From bevacizumab to tasquinimod: angiogenesis as a therapeutic target in prostate cancer

Affiliations
Review

From bevacizumab to tasquinimod: angiogenesis as a therapeutic target in prostate cancer

Michael T Schweizer et al. Cancer J. 2013 Jan-Feb.

Abstract

It was first posited in the 1970s that angiogenesis may prove to be a useful target for anticancer therapies. Since then, a number of agents have been developed and tested across a range of tumor types; however, to date, there have unfortunately been more failures than successes. Prostate cancer (PCa) is no exception in this regard, and despite a strong preclinical rationale for targeting angiogenesis in men with PCa, there has yet to be an antiangiogenic therapy proven to prolong survival in this group of patients. Drugs have been developed to target a host of angiogenesis mediators. These include vascular endothelial growth factor (VEGF), the VEGF receptors, antiangiogenic factors (e.g., thrombospondin-1), and downstream mediators of angiogenesis (e.g., hypoxia-inducible factor-1α and MET). At present, there are 2 drugs being tested in the phase III setting for men with PCa: cabozantinib and tasquinimod. Cabozantinib, a dual VEGF receptor-2/MET inhibitor, has shown dramatic beneficial effects on radiographically evident bone metastases and pain in the phase II setting. There are currently 2 large phase III trials underway to further investigate cabozantinib's role in treating men with PCa.

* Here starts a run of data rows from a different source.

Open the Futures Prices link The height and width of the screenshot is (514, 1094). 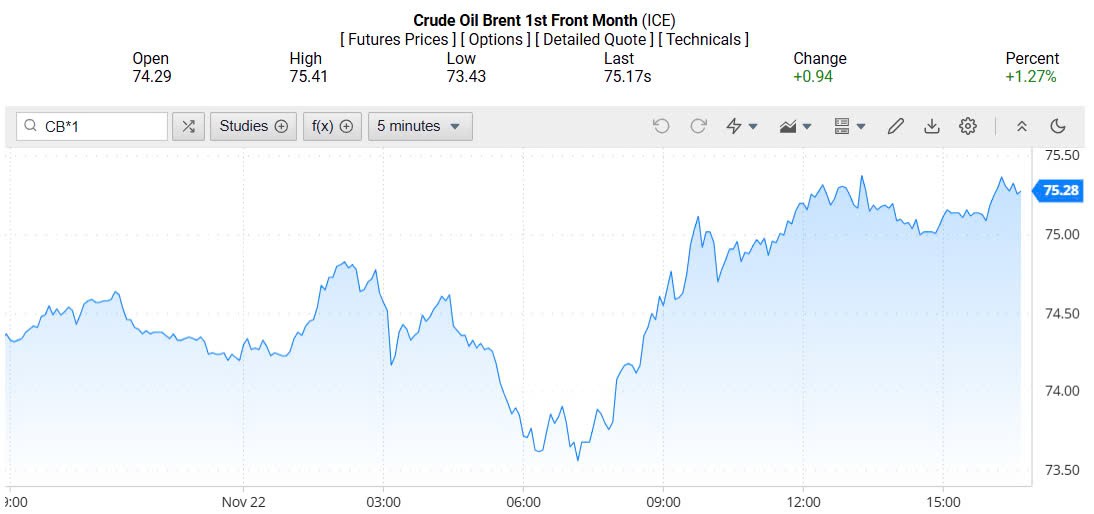(398, 40)

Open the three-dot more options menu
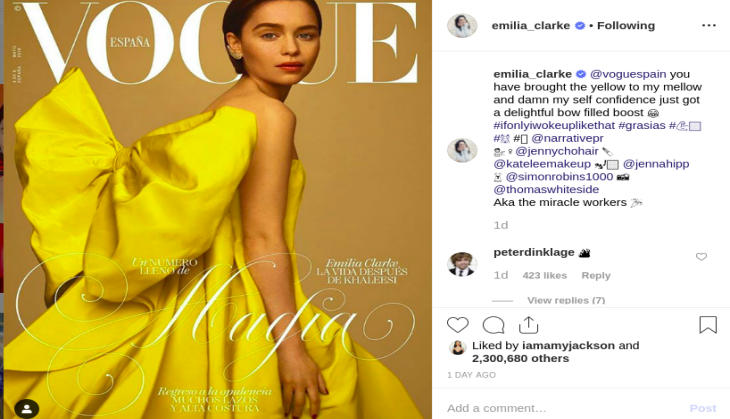pos(709,26)
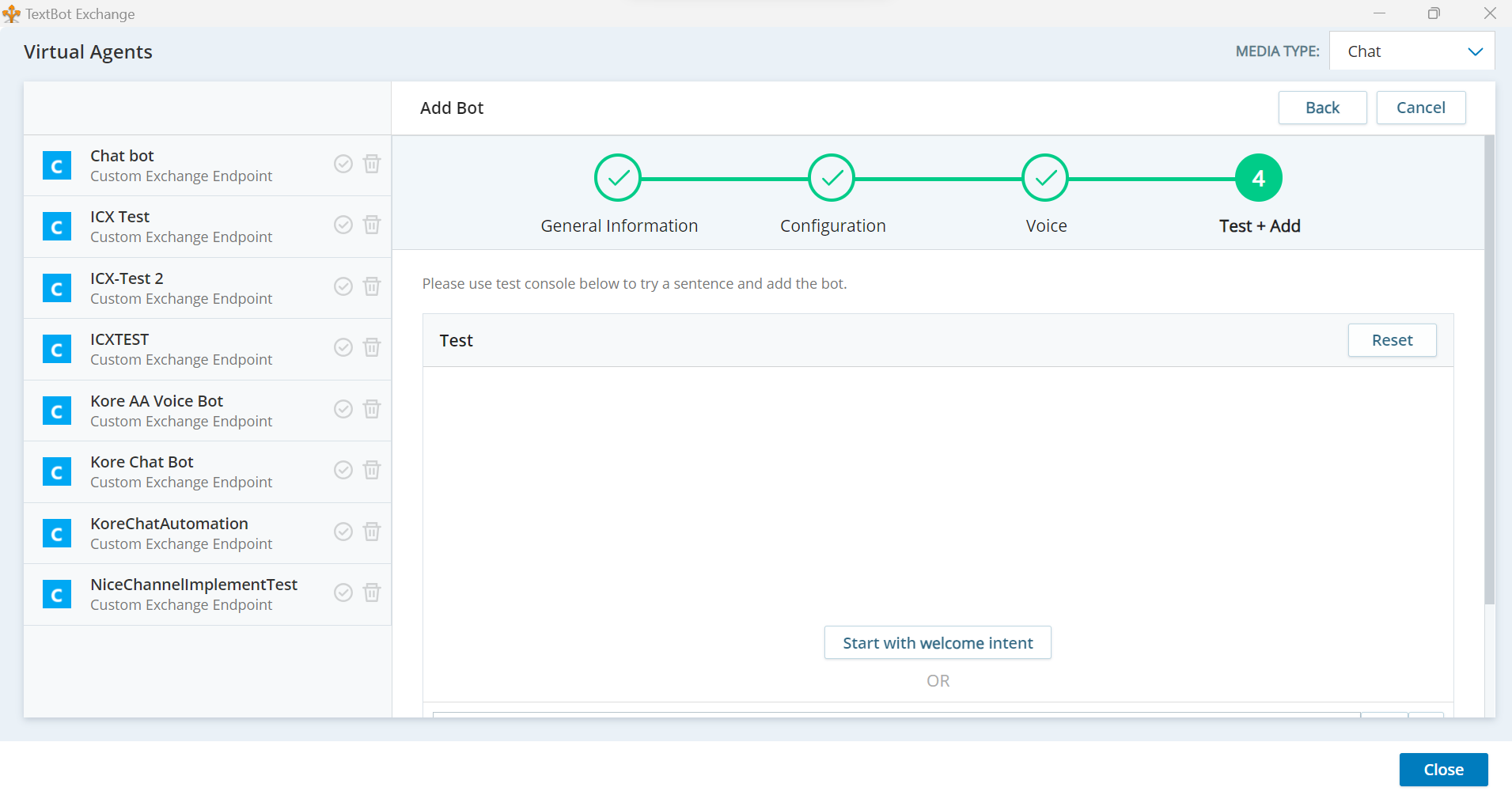
Task: Click Start with welcome intent button
Action: 938,643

Both trials randomize subjects to cabozantinib versus mitoxantrone: one is designed to evaluate overall survival, and the other, pain response durability. The other drug, tasquinimod, has a somewhat poorly understood mechanism of action. It is thought to exert an antiangiogenic effect through the inhibition of myeloid-derived suppressor cells, key to the support of an angiogenic environment, and down-regulation of hypoxia-inducible factor-1α. A phase II trial randomizing men to tasquinimod versus placebo revealed a median progression-free survival advantage in the experimental arm (7.6 vs. 3.3 months with placebo; P = 0.0042). Based on these encouraging phase II results, a randomized, double-blind, placebo-controlled trial in men with metastatic castration-resistant PCa was launched. That trial is powered for a primary endpoint of progression-free survival and is expected to enroll 1200 men.